Bundesregierung erarbeitet neue Mobilitäts- und Kraftstoffstrategie
(pressrelations) -
Fachdialog zur Mobilität der Zukunft gestartet
Heute eröffnete Rainer Bomba, Staatssekretär im Bundesverkehrsministerium, den Fachdialog zur Erarbeitung der neuen Mobilitäts- und Kraftstoffstrategie der Bundesregierung.
"Die Strategie soll eine Orientierungshilfe im Bereich alternativer Kraftstoffe und innovativer Antriebstechnologien geben. Die Kraftstoffe der Zukunft müssen bezahlbar, umweltfreundlich und zugleich sicher in der Beschaffung sein", so Bomba.

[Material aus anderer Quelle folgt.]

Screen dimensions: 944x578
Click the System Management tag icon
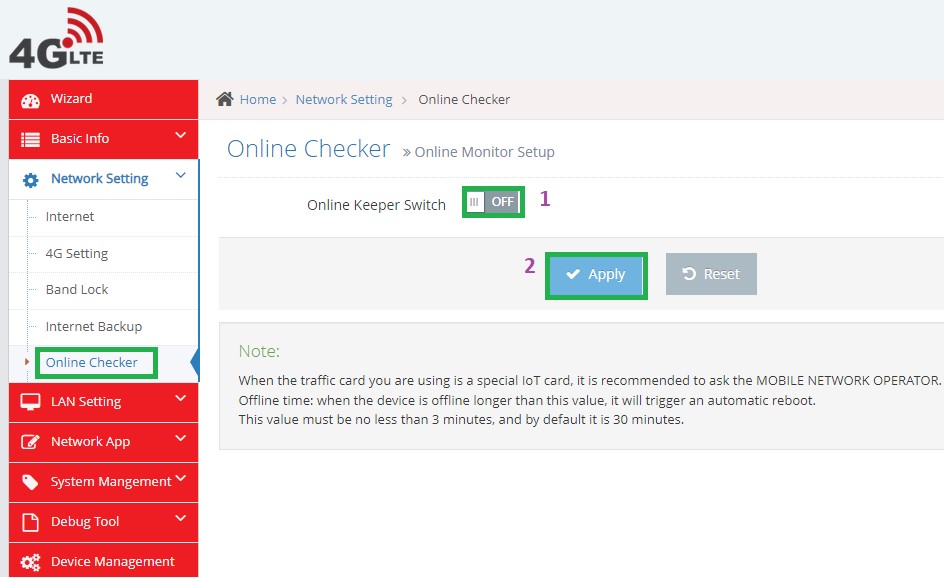[30, 482]
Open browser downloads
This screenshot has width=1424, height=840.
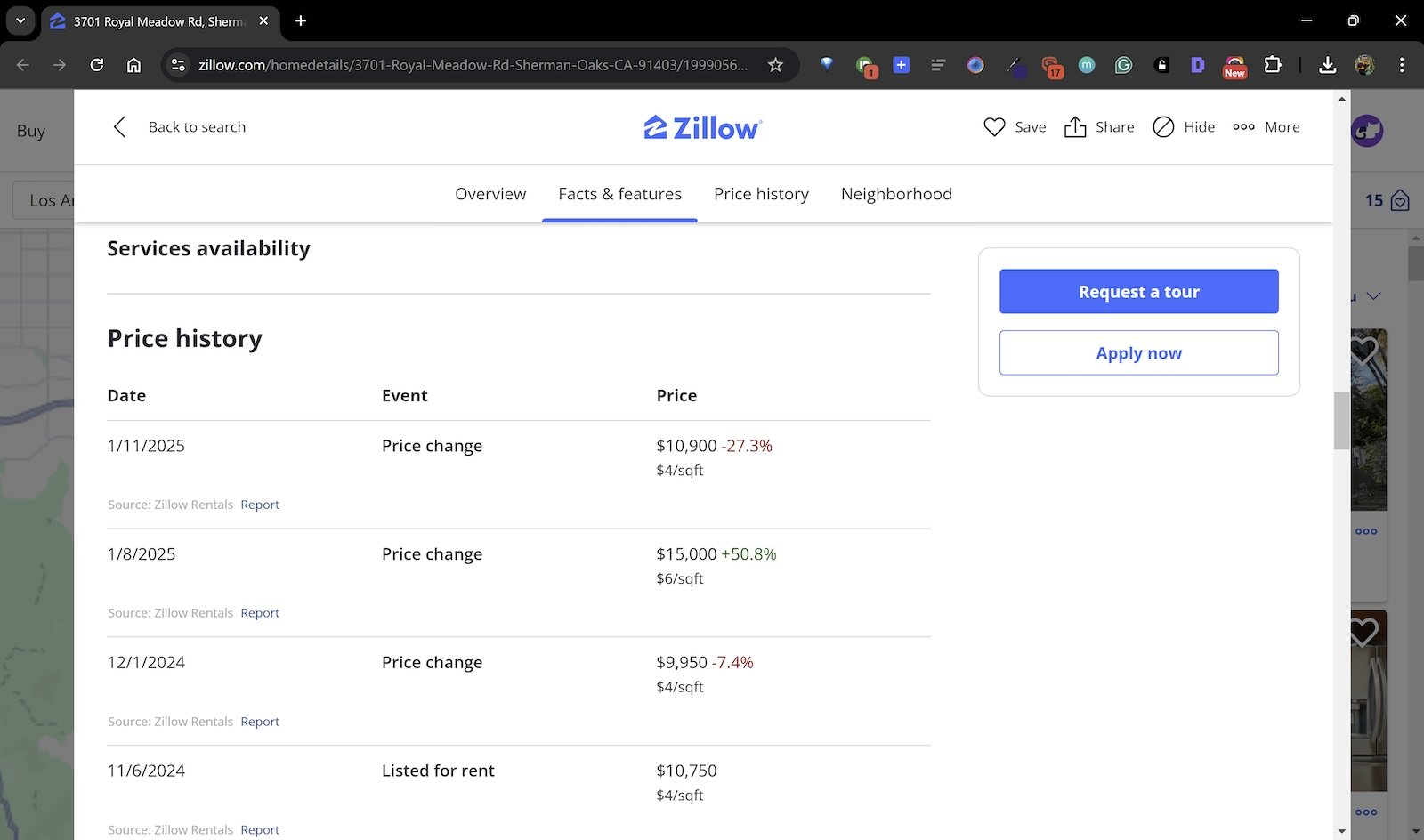pos(1328,65)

Ziel ist ein technologieoffener Ansatz, der alle alternativen Technologien und Energieträger berücksichtigt und es ermöglicht, den Endenergieverbrauch ebenso wie auch die CO2-Emissionen im Verkehrssektor zu senken. Der Verkehrssektor hat einen Anteil von rund 30 Prozent am Endenergieverbrauch und ist für rund 18 Prozent der Emissionen verantwortlich. Zudem ist der Verkehr zu 95 Prozent von fossilen Energieträgern abhängig. In ihrem Energiekonzept hat sich die Bundesregierung das Ziel gesetzt, 40 Prozent des Endenergieverbrauchs im Verkehrsbereich bis 2050 einzusparen.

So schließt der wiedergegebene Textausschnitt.